Kesalahan substansial contohnya pada penghapusan sejumlah pasal yang tidak komprehensif sehingga menimbulkan kekacauan dalam memaknai pasal, sebagaimana dijelaskan Pof Suteki.

Misalnya, adanya Kejanggalan Penghapusan Pasal 53 dan pasal 54 UU Pencegahan dan Pemberantasan Perusakan Hutan (P3H).

Pasal 53 berbunyi :

1. Pemeriksaan perkara perusakan hutan sebagaimana dimaksud dalam Pasal 52 ayat (1), pada pengadilan negeri, dilakukan oleh majelis hakim yang berjumlah 3 (tiga) orang yang terdiri dari satu orang hakim karier di pengadilan negeri setempat dan dua orang hakim ad hoc.

2. Pengangkatan hakim ad hoc sebagaimana dimaksud pada ayat (1) dilakukan oleh Presiden atas usulan Ketua Mahkamah Agung Republik Indonesia.

3. Setelah berlakunya Undang-Undang ini ketua Mahkamah Agung Republik Indonesia harus mengusulkan calon hakim ad hoc yang diangkat melalui Keputusan Presiden untuk memeriksa perkara perusakan hutan.

4. Dalam mengusulkan calon hakim ad hoc sebagaimana dimaksud pada ayat (3), Ketua Mahkamah Agung wajib mengumumkan kepada masyarakat.

5. Untuk dapat diangkat menjadi hakim ad hoc, harus terpenuhi syarat tertentu.

Pasal 53 ini merupakan kelanjutan yang tidak dapat dipisahkan dengan Pasal 52. Ketika Pasal 53 dihapus, berarti Pasal 52 tidak dapat dioperasionalkan karena Pasal 52 mengatur tentang pentahapan pemeriksaan perusakan hutan mulai dari PN, PT hingga MA yang operasionalisasinya diatur dalam Pasal 52 tersebut. Jadi, penghapusan Pasal 53 terkesan dilakukan secara “ugal-ugalan” karena sebenarnya penghapusan itu menegasikan Pasal 52 UU P3H ini, padahal faktanya Pasal 52 masih tetap dipertahankan. Begitu ungkap Prof Suteki.

Kedua, Yusril mengungkapkan hukum acara perbaikan UU yang telah diketok DPR, dinomori dan diteken Presiden, melalui mekanisme koordinasi dan rapat bersama.

“Presiden (bisa diwakili Menko Polhukam, Menkumham, atau Mensesneg) dan Pimpinan DPR dapat mengadakan rapat memperbaiki salah ketik seperti itu,” begitu ujarnya.

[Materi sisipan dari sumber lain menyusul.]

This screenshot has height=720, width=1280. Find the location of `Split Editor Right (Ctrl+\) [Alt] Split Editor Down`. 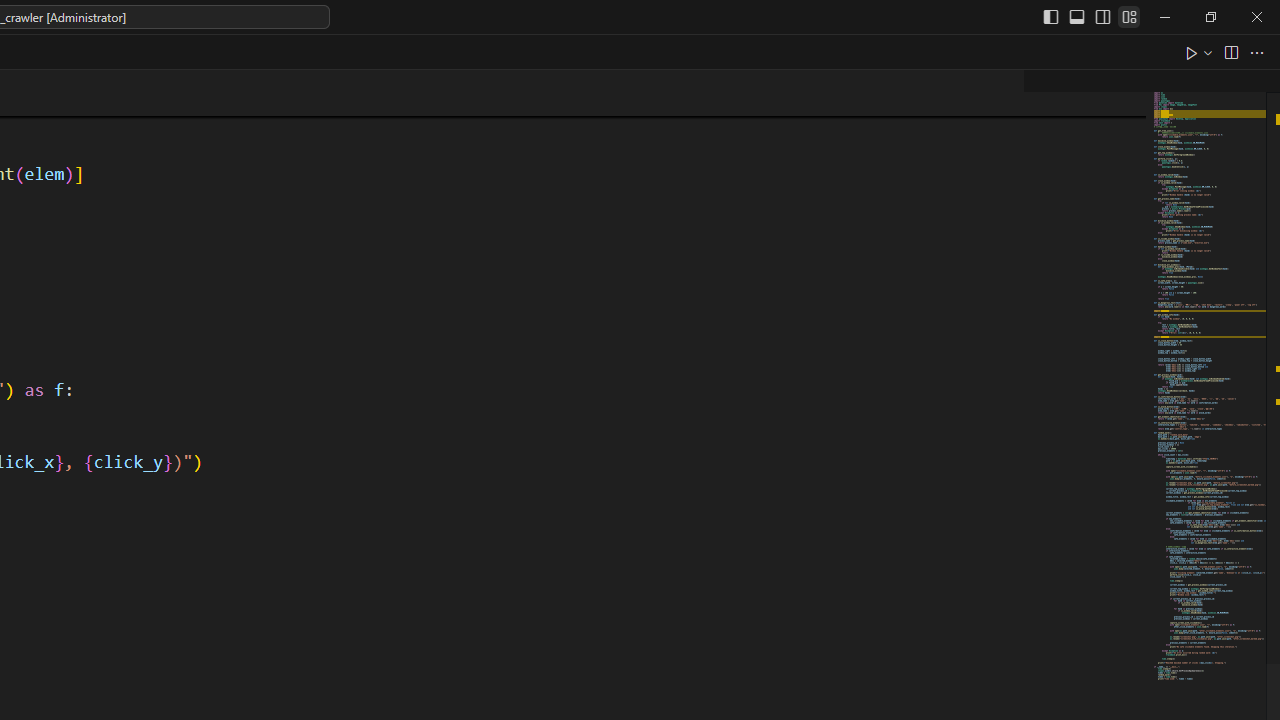

Split Editor Right (Ctrl+\) [Alt] Split Editor Down is located at coordinates (1230, 52).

Pertanyaannya, darimana sumber hukum acara perbaikan dalam proses pembentukan peraturan perundang-undangan sebagaimana disebutkan Yusril diatas ?

Jika merujuk UU Nomor 12 tahun 2011 sebagaimana diubah dengan UU Nomor 15 tahun 2019, tidak ada norma hukum pembentukan peraturan perundang-undangan dengan mekanisme rapat ulang antara pemerintah dan DPR untuk memperbaiki UU yang telah diketok DPR, dinomori dan diteken Presiden.

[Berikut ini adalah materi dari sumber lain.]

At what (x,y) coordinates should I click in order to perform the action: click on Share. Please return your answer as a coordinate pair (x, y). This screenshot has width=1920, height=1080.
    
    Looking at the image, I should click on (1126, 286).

Padahal, sumber hukum yang diakui secara formil sebagai hukum acara pembentukan peraturan perundang-undangan sebagai konsekuensi asas legalitas, adalah UU Nomor 12 tahun 2011 sebagaimana diubah dengan UU Nomor 15 tahun 2019 tentang pembentukan peraturan perundang-undangan.

Ketiga, yang paling bisa dipahami dari sejumlah pernyataan Yusril adalah upaya melegitimasi kesalahan agar Presiden tak perlu membatalkan UU dimaksud, agar DPR tak perlu melakukan pembahasan ulang, agar aspirasi rakyat yang menolak UU ini menjadi terkunci, karena UU ini oleh Yusril telah distempel sah dan berlaku.

Padahal, Yusril bisa bicara tentang kesalahan tersebut akan berkonsekuensi pembatalan UU di MK. Atau Yusril bisa bicara tentang peluang penerbitan Perppu oleh Presiden untuk mengoreksi kesalahan.

Yang jelas, penulis jadi teringat pameo lama yang menyebutkan : “Pendapat itu bergantung pada Pendapatan”. Semoga, bukan hal ini yang melatarbelakangi tulisan yang dibuat Prof Yusril Ihza Mahendra.